-- Directions for this task --
Gather all lines with "breadcrumb" from the records.

-- Supplied information --
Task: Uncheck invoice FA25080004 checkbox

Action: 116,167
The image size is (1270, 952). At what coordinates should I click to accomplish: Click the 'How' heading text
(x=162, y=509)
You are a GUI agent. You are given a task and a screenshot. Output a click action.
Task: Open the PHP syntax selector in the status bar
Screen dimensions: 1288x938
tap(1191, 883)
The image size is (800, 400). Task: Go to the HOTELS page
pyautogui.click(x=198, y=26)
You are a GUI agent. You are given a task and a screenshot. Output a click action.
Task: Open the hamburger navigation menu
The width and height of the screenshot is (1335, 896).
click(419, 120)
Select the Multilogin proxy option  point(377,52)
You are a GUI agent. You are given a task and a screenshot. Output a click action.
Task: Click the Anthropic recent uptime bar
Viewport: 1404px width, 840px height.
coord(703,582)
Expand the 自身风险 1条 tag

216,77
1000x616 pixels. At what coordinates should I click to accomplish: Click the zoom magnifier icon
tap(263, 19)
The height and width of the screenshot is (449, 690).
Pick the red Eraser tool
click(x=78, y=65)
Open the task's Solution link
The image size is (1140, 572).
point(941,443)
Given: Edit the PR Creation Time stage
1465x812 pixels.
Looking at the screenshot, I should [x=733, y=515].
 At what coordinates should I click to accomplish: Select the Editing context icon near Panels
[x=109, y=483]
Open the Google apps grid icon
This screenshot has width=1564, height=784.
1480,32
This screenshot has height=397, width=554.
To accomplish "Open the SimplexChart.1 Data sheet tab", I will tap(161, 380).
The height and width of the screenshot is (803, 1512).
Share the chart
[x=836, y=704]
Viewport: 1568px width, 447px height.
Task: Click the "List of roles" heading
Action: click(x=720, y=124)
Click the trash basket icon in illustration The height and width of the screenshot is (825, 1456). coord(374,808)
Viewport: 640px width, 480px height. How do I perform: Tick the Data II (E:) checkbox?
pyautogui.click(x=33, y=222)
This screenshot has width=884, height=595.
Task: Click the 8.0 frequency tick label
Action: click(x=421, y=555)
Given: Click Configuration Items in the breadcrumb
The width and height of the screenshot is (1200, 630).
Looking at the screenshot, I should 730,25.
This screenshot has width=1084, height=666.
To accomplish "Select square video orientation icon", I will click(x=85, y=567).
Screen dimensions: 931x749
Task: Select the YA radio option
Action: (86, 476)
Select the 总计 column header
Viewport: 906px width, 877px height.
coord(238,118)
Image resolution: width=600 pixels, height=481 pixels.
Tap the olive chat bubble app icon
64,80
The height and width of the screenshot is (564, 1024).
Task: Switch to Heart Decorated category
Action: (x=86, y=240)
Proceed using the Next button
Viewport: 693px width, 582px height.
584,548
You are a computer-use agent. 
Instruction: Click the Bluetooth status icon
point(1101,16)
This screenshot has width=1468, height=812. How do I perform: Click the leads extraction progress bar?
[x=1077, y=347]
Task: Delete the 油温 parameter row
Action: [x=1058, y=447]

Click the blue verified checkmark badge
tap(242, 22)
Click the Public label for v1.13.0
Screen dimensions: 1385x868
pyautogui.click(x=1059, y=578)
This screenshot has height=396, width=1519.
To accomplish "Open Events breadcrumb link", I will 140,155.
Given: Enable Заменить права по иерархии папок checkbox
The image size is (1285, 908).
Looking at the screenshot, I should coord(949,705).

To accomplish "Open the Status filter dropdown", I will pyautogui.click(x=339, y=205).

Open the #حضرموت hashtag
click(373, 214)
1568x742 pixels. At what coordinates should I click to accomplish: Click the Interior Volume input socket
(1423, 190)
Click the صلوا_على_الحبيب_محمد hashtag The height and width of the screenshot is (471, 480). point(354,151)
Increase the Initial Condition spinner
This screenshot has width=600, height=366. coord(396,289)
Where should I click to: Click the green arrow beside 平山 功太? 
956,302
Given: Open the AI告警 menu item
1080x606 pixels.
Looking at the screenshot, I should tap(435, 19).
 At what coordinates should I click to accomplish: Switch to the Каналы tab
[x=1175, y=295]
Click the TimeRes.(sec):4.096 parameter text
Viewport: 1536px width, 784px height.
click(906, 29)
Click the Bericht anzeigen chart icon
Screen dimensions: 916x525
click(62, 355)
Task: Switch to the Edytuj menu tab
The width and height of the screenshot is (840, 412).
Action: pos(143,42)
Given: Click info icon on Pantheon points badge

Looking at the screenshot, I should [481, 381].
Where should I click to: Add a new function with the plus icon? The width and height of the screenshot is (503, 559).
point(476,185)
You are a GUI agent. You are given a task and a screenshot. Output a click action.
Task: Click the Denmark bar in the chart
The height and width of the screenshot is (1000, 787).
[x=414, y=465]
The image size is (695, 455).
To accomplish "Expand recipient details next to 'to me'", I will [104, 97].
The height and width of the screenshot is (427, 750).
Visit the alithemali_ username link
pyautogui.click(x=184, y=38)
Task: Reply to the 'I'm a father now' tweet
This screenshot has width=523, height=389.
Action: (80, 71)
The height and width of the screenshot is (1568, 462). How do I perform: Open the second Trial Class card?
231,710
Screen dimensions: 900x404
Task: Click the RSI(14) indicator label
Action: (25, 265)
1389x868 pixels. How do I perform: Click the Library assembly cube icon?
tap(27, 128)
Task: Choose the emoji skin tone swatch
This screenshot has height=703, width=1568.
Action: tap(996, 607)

-- Output of the task --
Given: Click Configuration Items in the breadcrumb
To accomplish "Open Events breadcrumb link", I will 140,155.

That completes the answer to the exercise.